We’ve essentially converted our lives to be gluten free. Everything we cook is gluten free. And though we tended to cook a lot before, once a food-related diagnosis enters the picture, cooking for yourself becomes a lot more important. My son has been living in an apartment at college this year and cooking all his own meals. My daughter has been learning how to cook more for herself — so much so that the morning after a recent sleepover she made breakfast for herself and her friend.
My kids are both careful and assertive about what they can or can’t eat, especially my daughter. My son, like me, sometimes prefers to avoid going out in order to skip the hassle of explaining yet again that he has celiac disease.

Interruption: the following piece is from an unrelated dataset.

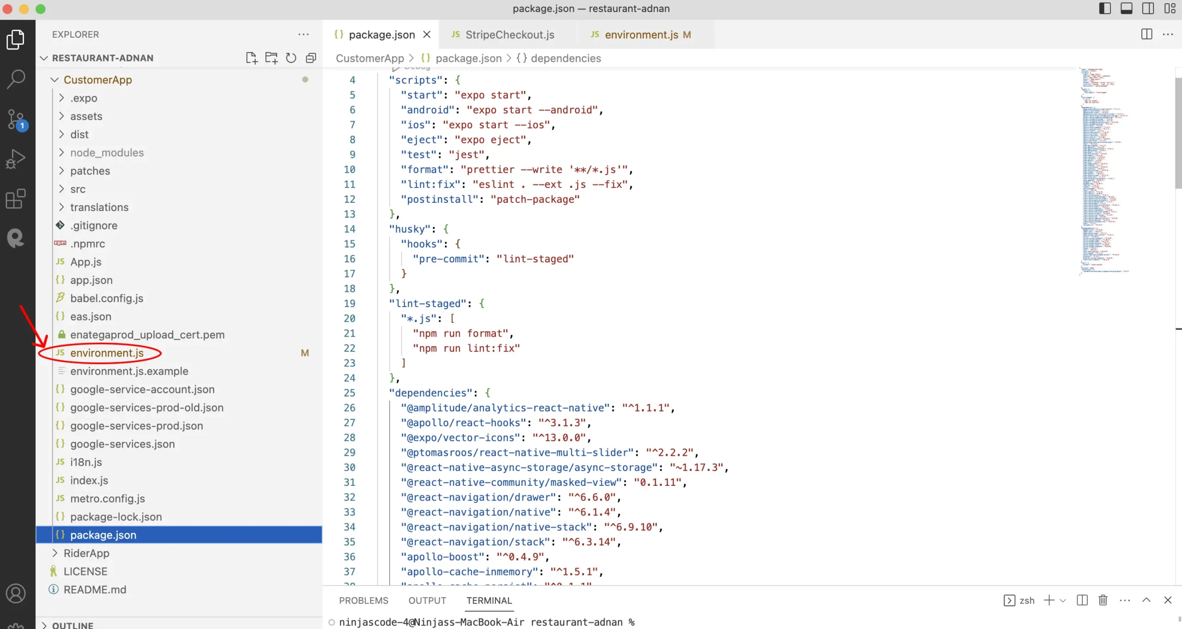
Task: Open the Extensions view
Action: pyautogui.click(x=16, y=199)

Family gatherings are actually the hardest social setting. At work, school, and with friends you can simply decline to eat anything you didn’t prepare or bring yourself. My kids and I often employ that approach. We can, for instance, eat before or after a gathering and just have something to drink while others eat. It’s a way of participating socially without having to worry about the food. But at family gatherings, as they’ve started to learn more about celiac disease, they want to try to prepare something we can eat. It’s an understandable motivation. In their shoes with a family member on a restricted diet, I would probably have the same urge. And it’s hard to say no in the face of intended kindness.
But there are so many hidden ‘gotchas’ when cooking for someone with celiac disease. Their kitchens and appliances are not a gluten free environment. Were they careful about cross contamination? And there are the things that are so automatic for me now that it’s hard for me to remember them all when I tell them the foods to watch for. It’s hard to say no, but at the same time it’s hard to trust that they really managed to cook a truly gluten free dish, especially since it’s not something they regularly do.
Another difficult situation these days is when my wife has been sick and people from our church have wanted to bring us a meal. (Honestly, a decade or more ago nobody ever really offered. Not sure why. Ironically, now that we can’t really accept somebody seems to ask almost every time.) It feels rude to decline, but at the same time nobody in our house but my wife could eat it anyway. And since I’m cooking, I can easily cook enough for all of us.
Adapting to this disease hasn’t been fun for any of us and I still feel bad that my children inherited it from me. But we have a good handle on it. Since we discovered my kids had celiac before they had a significant amount of damage, they will never have the chronic, severe symptoms I developed and which I’m still working to overcome. I’m thankful for that much at least. And we remind ourselves that if you are going to have a chronic, incurable disease, celiac is a pretty good one to have. You can control it completely simply by managing what you eat.
Now if we could just get the blood tests for celiac disease added to routine screenings, nobody would have to wait for a diagnosis and suffer the symptoms a lengthy delay in that diagnosis can create. Given that 1% of the population has celiac disease and most of them don’t know they have it, screening for it as part of normal physicals seems like a wise step for the medical community to take. And you can’t just screen once and forget about it. If you have the genes for celiac disease, they could activate at any time.
I hope life is treating those who read this blog well. Peace.